**TASK PROMPT:**
Where the line containing "Given: Open help" appears, start copying; continue through the last line below and copy nothing else.

------------------------------------------------------------

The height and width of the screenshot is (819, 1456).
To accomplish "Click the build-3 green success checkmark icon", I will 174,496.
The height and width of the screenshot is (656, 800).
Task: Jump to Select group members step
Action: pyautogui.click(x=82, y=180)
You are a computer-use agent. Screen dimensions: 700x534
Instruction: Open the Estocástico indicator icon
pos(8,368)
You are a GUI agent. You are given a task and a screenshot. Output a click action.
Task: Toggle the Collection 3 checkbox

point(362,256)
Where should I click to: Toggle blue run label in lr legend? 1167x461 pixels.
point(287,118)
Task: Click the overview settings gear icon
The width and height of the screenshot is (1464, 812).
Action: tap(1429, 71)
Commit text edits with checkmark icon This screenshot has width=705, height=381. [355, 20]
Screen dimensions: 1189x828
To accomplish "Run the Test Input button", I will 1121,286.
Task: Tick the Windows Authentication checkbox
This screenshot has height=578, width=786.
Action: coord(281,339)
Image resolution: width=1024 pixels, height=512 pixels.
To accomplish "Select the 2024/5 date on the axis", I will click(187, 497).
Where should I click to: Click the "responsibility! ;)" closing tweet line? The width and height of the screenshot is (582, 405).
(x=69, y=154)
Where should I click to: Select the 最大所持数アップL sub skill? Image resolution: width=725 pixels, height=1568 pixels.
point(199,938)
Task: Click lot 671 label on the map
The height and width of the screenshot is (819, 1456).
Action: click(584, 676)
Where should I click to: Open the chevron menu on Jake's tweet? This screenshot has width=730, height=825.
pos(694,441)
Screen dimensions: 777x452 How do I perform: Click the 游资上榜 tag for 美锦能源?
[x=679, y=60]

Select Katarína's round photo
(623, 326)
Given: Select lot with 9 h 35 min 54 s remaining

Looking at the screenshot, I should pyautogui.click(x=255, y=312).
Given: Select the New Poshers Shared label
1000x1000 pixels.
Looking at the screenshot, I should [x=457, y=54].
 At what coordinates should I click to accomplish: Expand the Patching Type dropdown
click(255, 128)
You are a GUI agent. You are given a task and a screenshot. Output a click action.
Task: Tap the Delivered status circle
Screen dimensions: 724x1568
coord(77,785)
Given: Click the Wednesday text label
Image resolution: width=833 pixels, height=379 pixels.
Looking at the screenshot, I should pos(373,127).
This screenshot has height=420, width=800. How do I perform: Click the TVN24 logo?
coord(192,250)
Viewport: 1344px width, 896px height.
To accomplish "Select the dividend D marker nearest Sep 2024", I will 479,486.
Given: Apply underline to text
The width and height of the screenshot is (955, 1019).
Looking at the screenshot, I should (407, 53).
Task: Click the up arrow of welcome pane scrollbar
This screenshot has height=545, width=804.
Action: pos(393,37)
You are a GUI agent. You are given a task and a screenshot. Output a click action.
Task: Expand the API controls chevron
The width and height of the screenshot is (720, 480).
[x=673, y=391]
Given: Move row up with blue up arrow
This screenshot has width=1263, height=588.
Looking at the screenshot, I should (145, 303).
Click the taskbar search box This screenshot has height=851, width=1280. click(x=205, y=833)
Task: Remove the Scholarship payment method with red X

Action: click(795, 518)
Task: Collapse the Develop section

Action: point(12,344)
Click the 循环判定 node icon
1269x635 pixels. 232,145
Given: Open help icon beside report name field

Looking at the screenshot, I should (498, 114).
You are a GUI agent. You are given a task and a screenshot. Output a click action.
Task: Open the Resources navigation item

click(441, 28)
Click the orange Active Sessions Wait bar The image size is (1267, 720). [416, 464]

------------------------------------------------------------

**YOUR SOLUTION:**
Given: Open help icon beside report name field

Looking at the screenshot, I should (498, 114).
You are a GUI agent. You are given a task and a screenshot. Output a click action.
Task: Open the Resources navigation item

click(441, 28)
Click the orange Active Sessions Wait bar The image size is (1267, 720). [416, 464]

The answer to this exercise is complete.